The detention of the Egyptians, including holding them incommunicado for up to two months, appears to violate Emirati and international law, and is therefore arbitrary. It has followed on the heels of similar violations of the rights of 94 Emiratis also detained arbitrarily for months without charges amid a broader crackdown on freedom of expression and critics of the government. On January 27, the UAE attorney general accused the 94 of "seeking to seize power in the country." Authorities have referred the 94 to the Federal Supreme Court for trial.
The whereabouts of 64 of these detainees with ties to a peaceful Islamist group, al-Islah, remain unknown, prompting concern for their safety. The Emirati detainees include two prominent human rights lawyers, Mohammed al-Roken and Mohammed al-Mansoori, as well as judges, teachers, and student leaders. Human Rights Watch has previously documented how lawyers employed by the only Emirati law firm currently offering legal assistance to the detainees have been arrested, deported, and intimidated.
The Arab Charter on Human Rights, to which the UAE is signatory, guarantees that "anyone who is arrested shall be informed, at the time of arrest … of the reasons for his arrest and shall be promptly informed of any charges against him. He shall be entitled to contact his family members" (article 14.3). It also states that "anyone arrested or detained on a criminal charge shall be brought promptly before a judge or other officer authorized by law to exercise judicial power and shall be entitled to trial within a reasonable time or to release."

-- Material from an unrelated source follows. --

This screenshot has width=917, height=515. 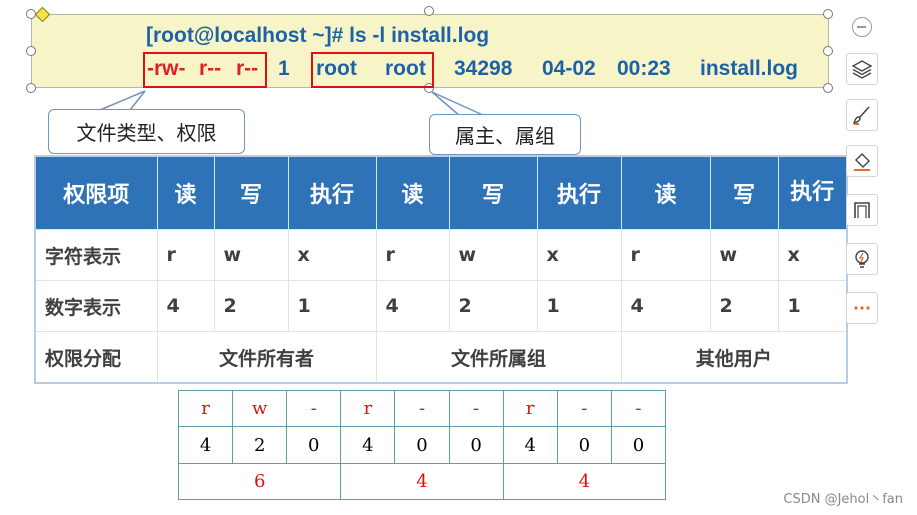 I want to click on num-row: 数字表示 4 2 1 4 2 1 4 2 1, so click(x=442, y=306).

With regard to the Egyptian detainees, international law recognizes that detained foreign nationals may be at a disadvantage or have problems preparing their defense. The UAE is a States Party to the Vienna Convention on Consular Relations, article 36 (c) of which states that consular officers "shall have the right to visit a national of the sending State who is in prison, custody or detention." The purpose of this article is to ensure that detainees have the benefit of conferring with their consul, to satisfy their right to a trial with the proper guarantees.
"If the UAE government can show the Egyptian detainees have engaged in criminal behavior, why hasn't it charged them with a crime." Houry said. "Authorities should stop this shameful practice of arresting people only to hold them without charge for months on end."